━━━━━ Data extract ━━━━━

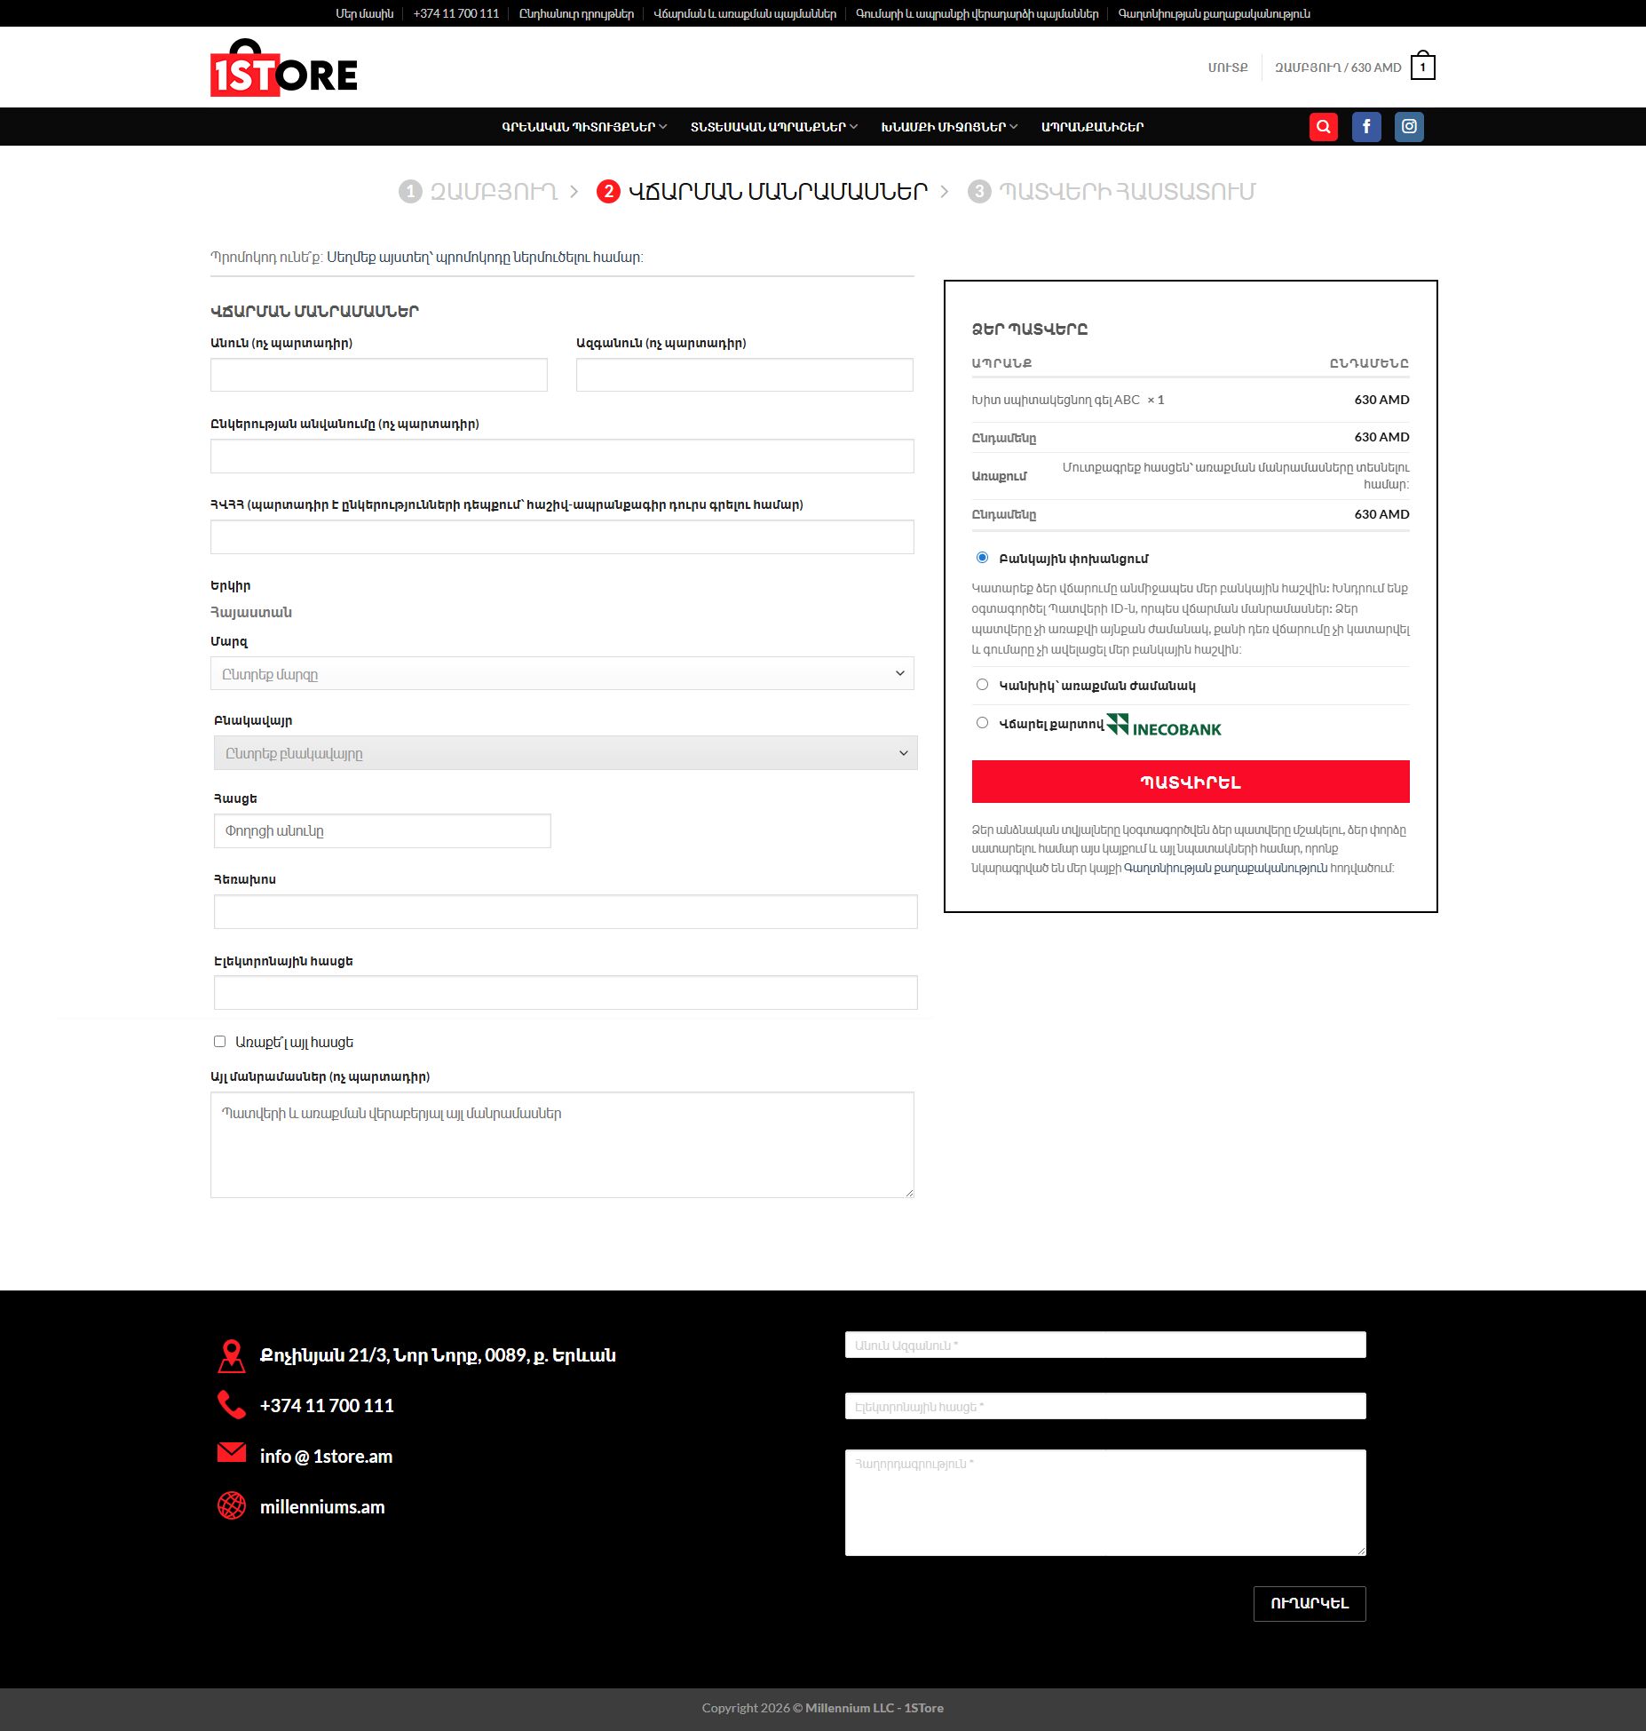This screenshot has height=1731, width=1646.
Task: Enable the Առաքե՞լ այլ հասցե checkbox
Action: (x=219, y=1042)
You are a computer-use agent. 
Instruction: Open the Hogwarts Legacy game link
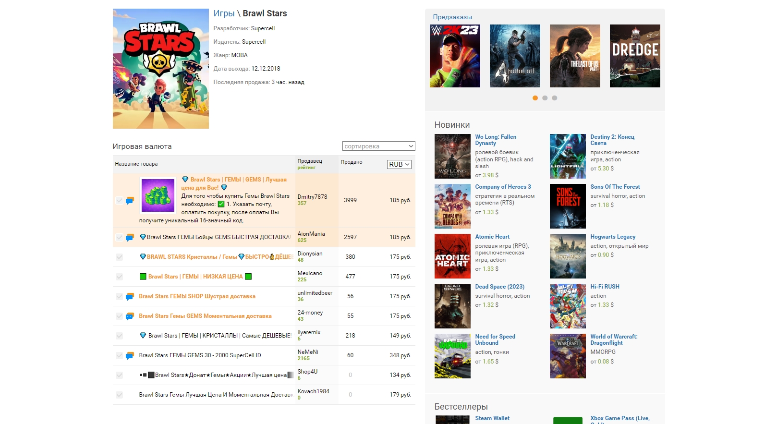point(613,237)
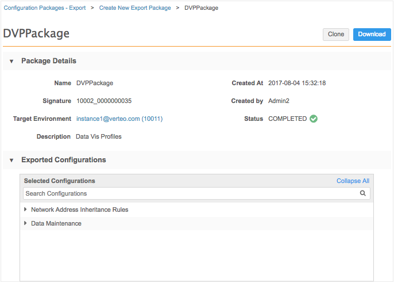Image resolution: width=394 pixels, height=282 pixels.
Task: Click the Exported Configurations section title
Action: [x=63, y=160]
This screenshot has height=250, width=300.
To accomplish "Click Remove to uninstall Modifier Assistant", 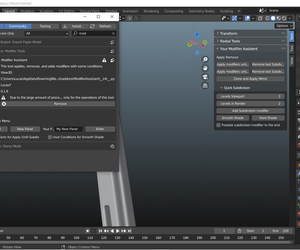I will click(61, 104).
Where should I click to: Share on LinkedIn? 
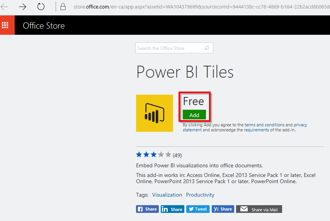(x=172, y=209)
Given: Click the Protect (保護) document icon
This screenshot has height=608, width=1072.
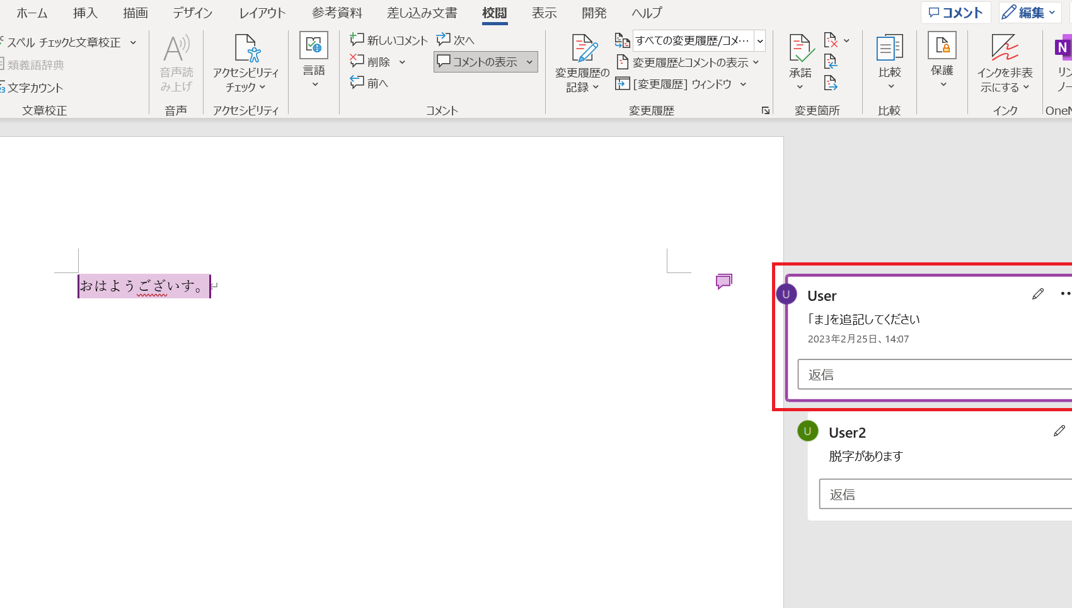Looking at the screenshot, I should [942, 47].
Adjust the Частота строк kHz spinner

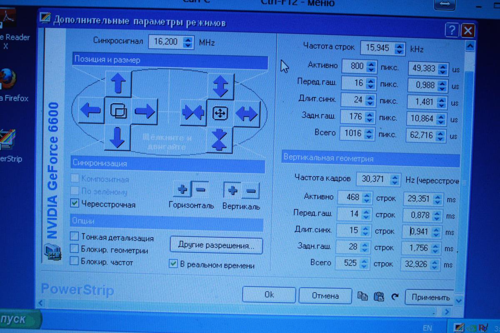click(400, 48)
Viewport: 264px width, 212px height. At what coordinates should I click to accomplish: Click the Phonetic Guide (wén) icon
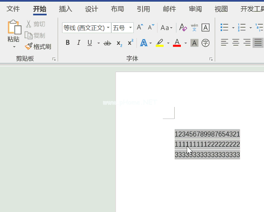[x=194, y=28]
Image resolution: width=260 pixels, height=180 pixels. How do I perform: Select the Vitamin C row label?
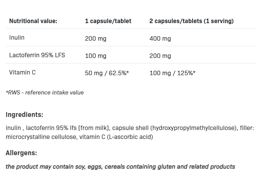pos(22,72)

━━━━━

Copy out the lines from the one containing "Adjust the Частота строк kHz spinner" through the end of the entries, including both ends, with the pictures omitted.

Written answer:
Adjust the Частота строк kHz spinner

click(400, 48)
Viewport: 264px width, 212px height. At what coordinates should I click to accomplish: Click the Phonetic Guide (wén) icon
[x=194, y=28]
Image resolution: width=260 pixels, height=180 pixels. How do I perform: Select the Vitamin C row label?
pos(22,72)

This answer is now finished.